The emotion inside the building was impossible to ignore, the crowd oohing and aahing at every crossover, gasping at every shot and desperately trying to will the ball into the basket each time a Lakers player launched it.
It felt like the playoffs.
It was the first quarter.
The crowd had met the moment, Luka Doncic’s first game against the Dallas Mavericks, the team with whom he built his NBA career, the kind of game that had the attention of people all around the NBA.
The building was hot; Doncic, the main attraction, was cold.
Following his best game as a Laker when he scored 32 points against Denver, Tuesday against Dallas, he hunted for rhythm — a search that was mostly fruitless.
Dallas fired defenders at him in waves, forcing him to hunt for the slightest openings. One made three, a stepback on the left side across from the Lakers’ bench through a sliver or daylight, got wiped out at the next timeout because replay determined he’d been out of bounds. He made only six of 17 field goal attempts.
But even if this was his moment, Doncic wasn’t in it alone. One day after vowing that the Lakers would have Doncic’s back, Dorian Finney-Smith did the little things. LeBron James did the big things. And the Lakers again, did the winning things.
On a night where Doncic never got his shooting going, the Lakers fought their way to a 107-99 win against a hungry Mavericks team still without Anthony Davis, the key piece they got in the Doncic deal.
“I don’t know, it felt so weird,” Doncic said. “At moments, I felt like I didn’t know what I was doing and I’m glad we got a win.”
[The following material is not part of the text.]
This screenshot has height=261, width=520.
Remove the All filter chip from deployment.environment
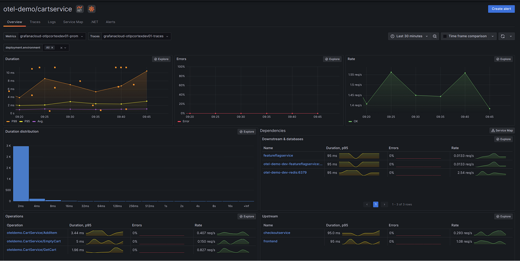(52, 47)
For James, it was 16 fourth-quarter points, the buckets coming on a mix of lobs, tips and drives. For Finney-Smith, it was a huge rebound on a rare James miss, a perfect screen for a Doncic layup, a great defensive rotation and a clutch steal.
Despite Doncic’s struggles, the Lakers built a 16-point lead midway through the second quarter thanks to the kind of effort and scrambling that’s made them the NBA’s best defense for more than a month.
Max Christie ignited Dallas, though, with a key block and a pair of threes late in the first half. Kyrie Irving and Klay Thompson shot the Mavericks all the way back to a tie score in the fourth before James took over on the offensive end and the Lakers’ defense scrambled on the other.
And even with his struggles, Doncic finished with a triple double: 19 points, 15 rebounds and 12 assists.
The Lakers have now won 13 of their last 16 games.